Mist and Shadows
by Crowded Angels
Summary: It was just her mind concocting with the silence, because there was nothing there. Nothing at all.


This was written from a prompt courtesy of lily moonlight - thank you!

* * *

It was the silence.

The absolute silence. The defeaning privation of sound that almost made her ears actually hurt.

It had to be the silence that was freaking her out. Giving her the creeps. Making her scan every corner with the flash light, the ALS, the camera flash.

It was just her mind concocting with the silence, because there was nothing there. Nothing at all.

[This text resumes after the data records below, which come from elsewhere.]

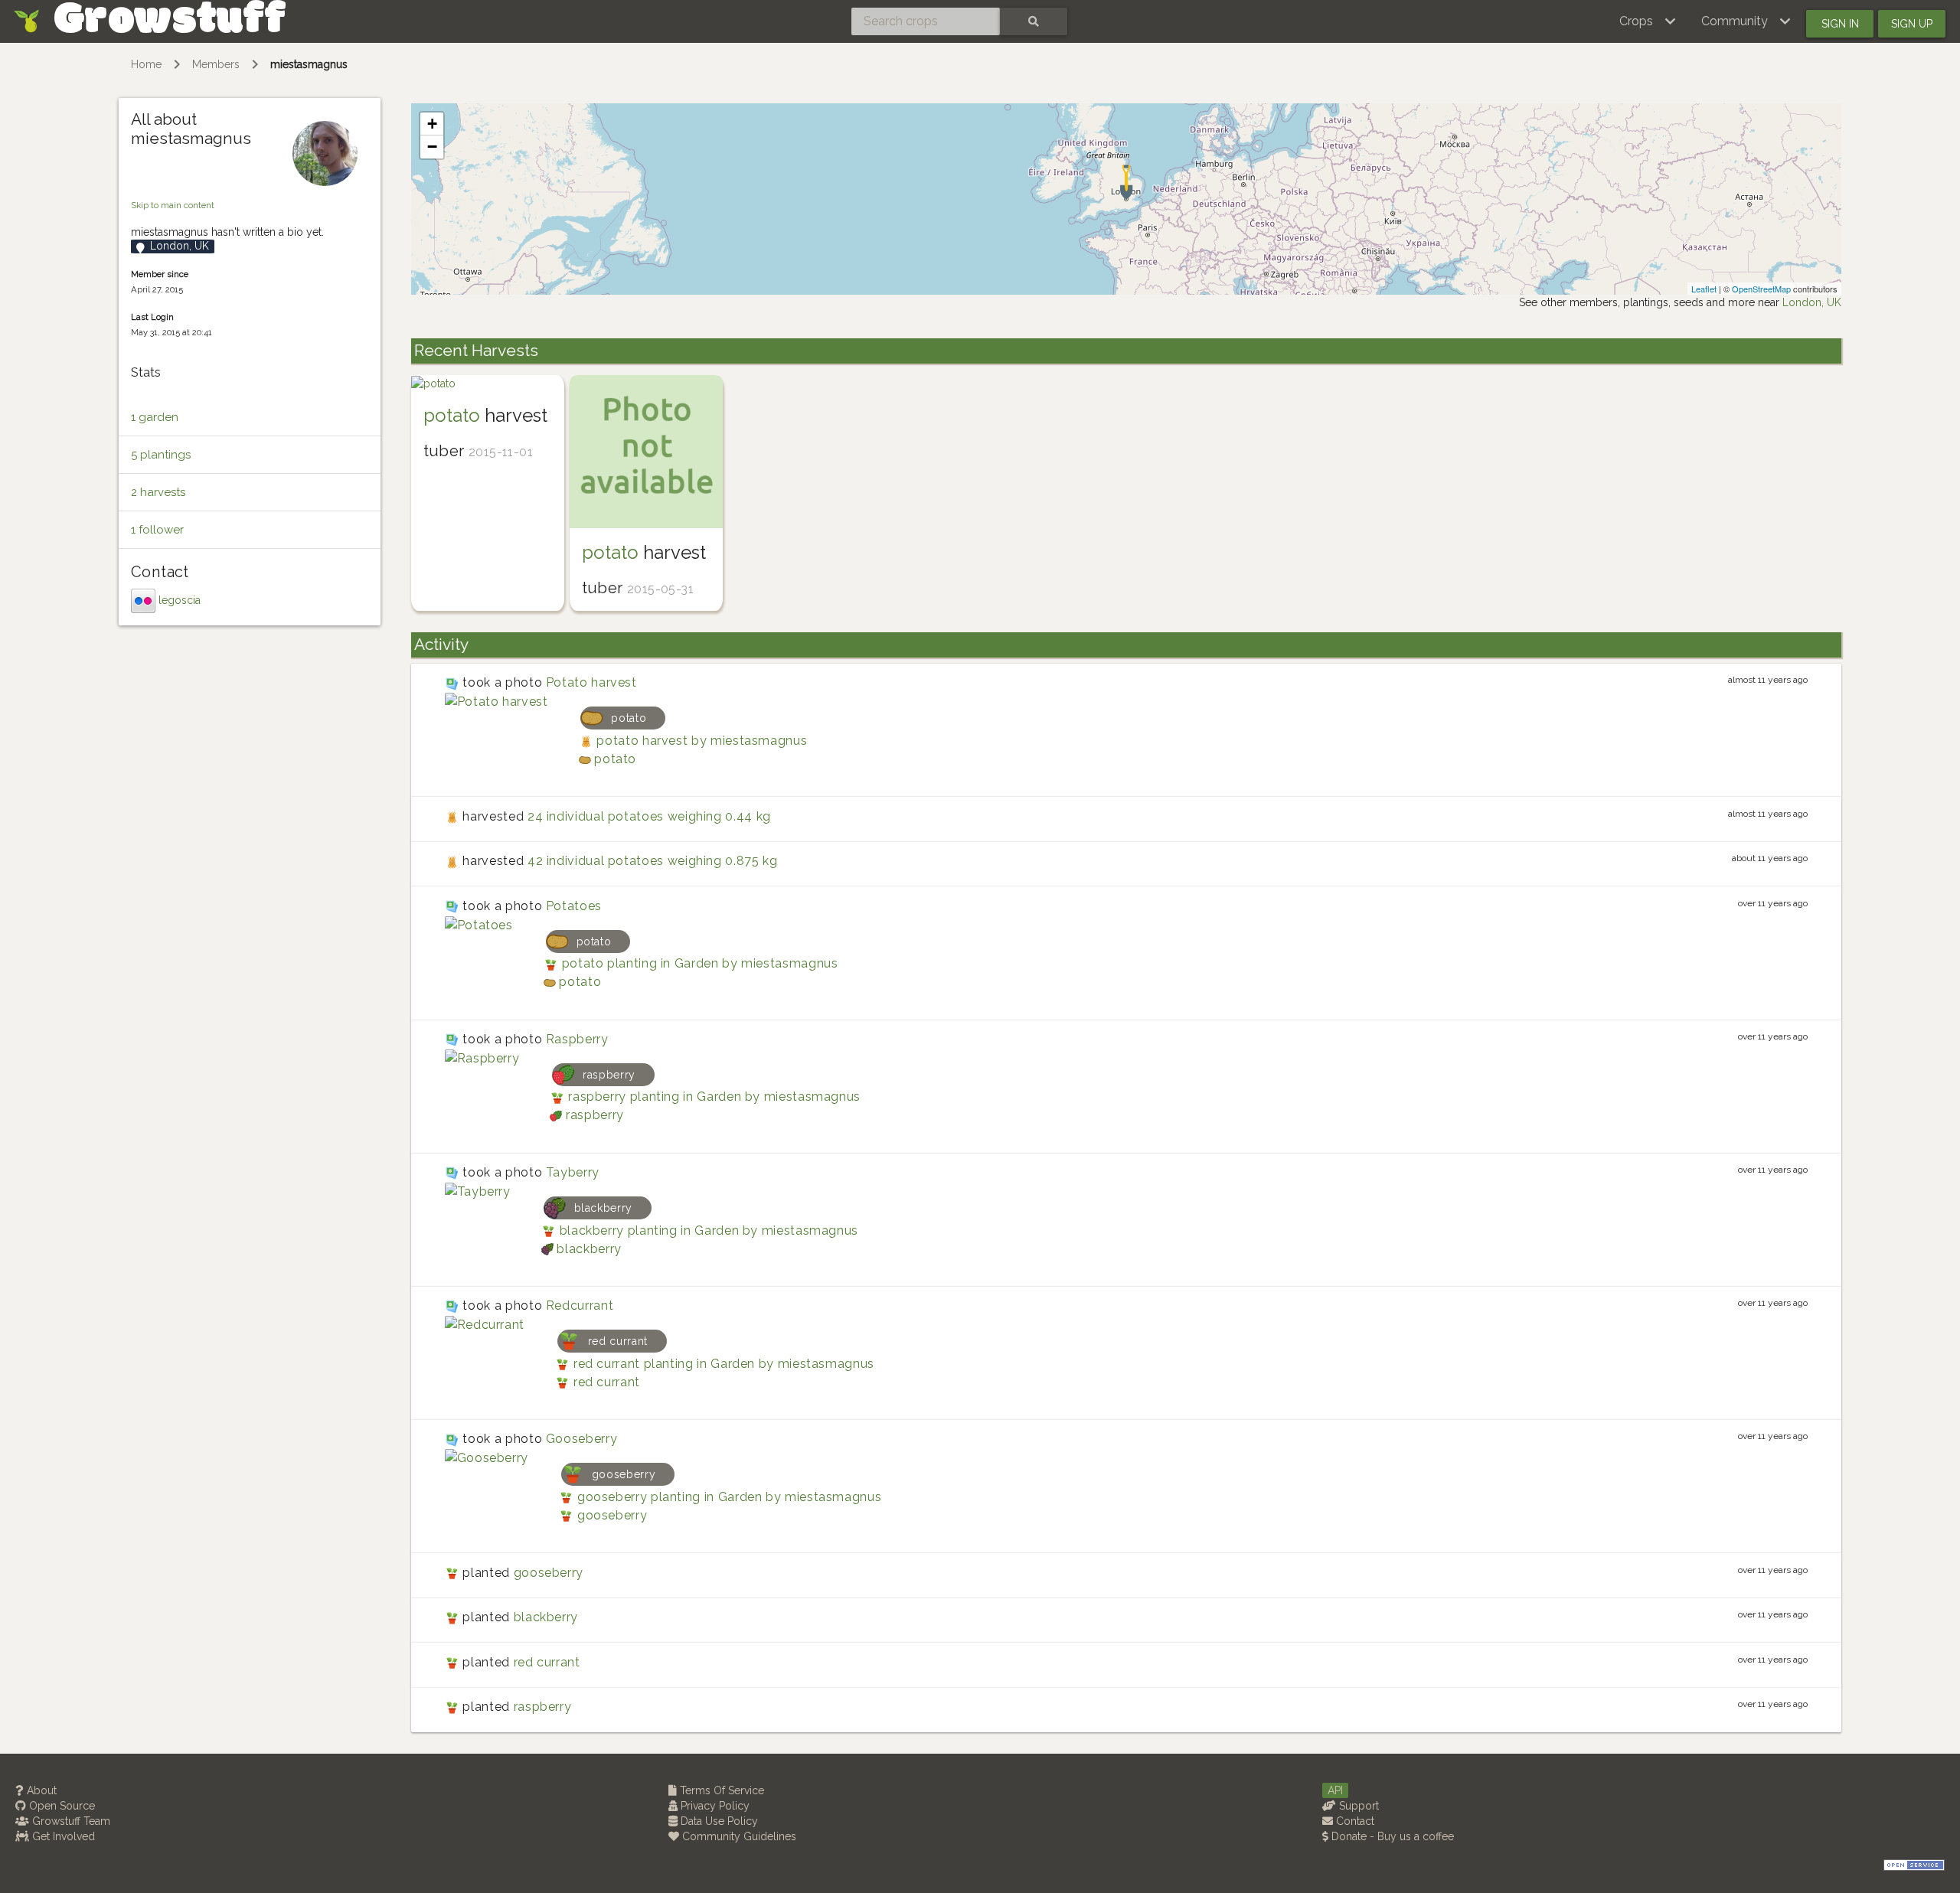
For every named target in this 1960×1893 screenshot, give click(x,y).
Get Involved (62, 1836)
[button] (1648, 21)
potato (451, 415)
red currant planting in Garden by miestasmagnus (723, 1363)
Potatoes (574, 906)
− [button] (432, 146)
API (1335, 1790)
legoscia (179, 600)
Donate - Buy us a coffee (1391, 1836)
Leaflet (1704, 288)
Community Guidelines (737, 1836)
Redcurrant (579, 1305)
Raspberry (577, 1039)
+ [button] (432, 123)
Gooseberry (581, 1438)
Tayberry (572, 1172)
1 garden (154, 417)
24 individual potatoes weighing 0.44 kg (649, 816)
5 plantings (161, 455)
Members (216, 64)
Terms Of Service (720, 1790)
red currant (606, 1382)
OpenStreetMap (1761, 288)
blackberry (589, 1249)
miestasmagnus (309, 64)
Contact (1353, 1821)
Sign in (1840, 24)
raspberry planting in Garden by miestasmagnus (714, 1096)
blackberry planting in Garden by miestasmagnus (709, 1230)
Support (1357, 1806)
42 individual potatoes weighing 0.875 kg (653, 860)
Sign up (1911, 24)
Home (146, 64)
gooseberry (612, 1515)
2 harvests (158, 492)
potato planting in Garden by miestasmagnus (700, 963)
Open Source (60, 1806)
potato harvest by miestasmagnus (701, 740)
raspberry (595, 1115)
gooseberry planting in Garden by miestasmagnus (729, 1497)
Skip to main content (172, 205)
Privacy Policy (714, 1806)
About (40, 1790)
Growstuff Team (69, 1821)
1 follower (157, 530)
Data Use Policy (718, 1821)
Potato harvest (591, 682)
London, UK (1811, 302)
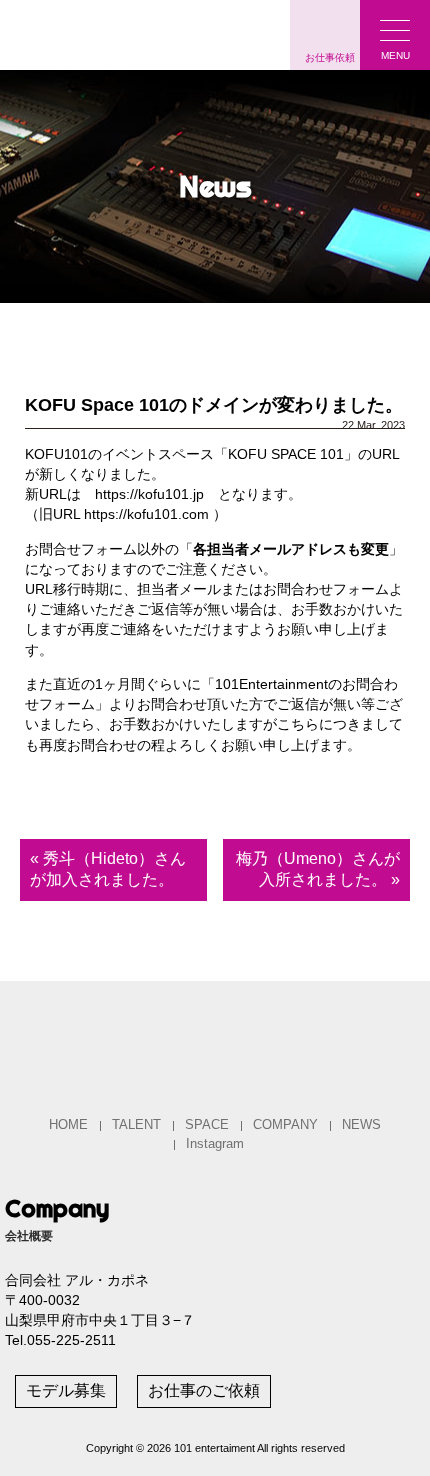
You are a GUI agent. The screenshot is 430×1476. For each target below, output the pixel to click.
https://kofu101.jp (149, 494)
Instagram (215, 1143)
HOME (68, 1124)
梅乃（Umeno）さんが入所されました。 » (318, 869)
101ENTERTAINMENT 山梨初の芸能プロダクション (130, 32)
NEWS (361, 1124)
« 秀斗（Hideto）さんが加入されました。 (108, 869)
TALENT (136, 1124)
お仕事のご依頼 (204, 1390)
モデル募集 (66, 1390)
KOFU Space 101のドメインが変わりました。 (214, 405)
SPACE (207, 1124)
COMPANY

The nothing and the silence.

And the body.

The homeless junkie with the needle still in his arm, but with a few too many bruises and lacerations that raised their suspicions.

The nothing and the silence and the body.

She was a smart woman. Logical. She knew nothing was there - out in the part of the city where apparently no noise existed; she knew nothing was _actually_ watching her.

And she knew that she wasn't alone, not with the uniformed officer standing guard at the front of the drive.

She also knew she had a Glock attached to her hip and one or two basic tackle moves under her belt, so she was far from helpless.

But this house...

Even the centre of the 843 acre Central Park had some noise.

This just had barely four walls and a roof. She could see the moon and stars when she looked up, and being that she was the first floor, it spoke volumes to the upkeep of the Victorian home.

She could see the beauty in it. The potential beauty. The _former_ beauty. The high ceilings and the grand fire place, the picture windows and the sweeping staircase. But what she could actually see was rotten floorboards, moulding wooden frames and a layer of mist carrying in from the surrounding gardens, ultimately ruining her evidence.

She snapped another photograph, the flash illuminating the room for all of the second, her eyes quickly scanning the shadows.

She saw something.

She was sure of it. Sure enough to unclip the strap of her holster and lay her hand on the cool metal of the gun.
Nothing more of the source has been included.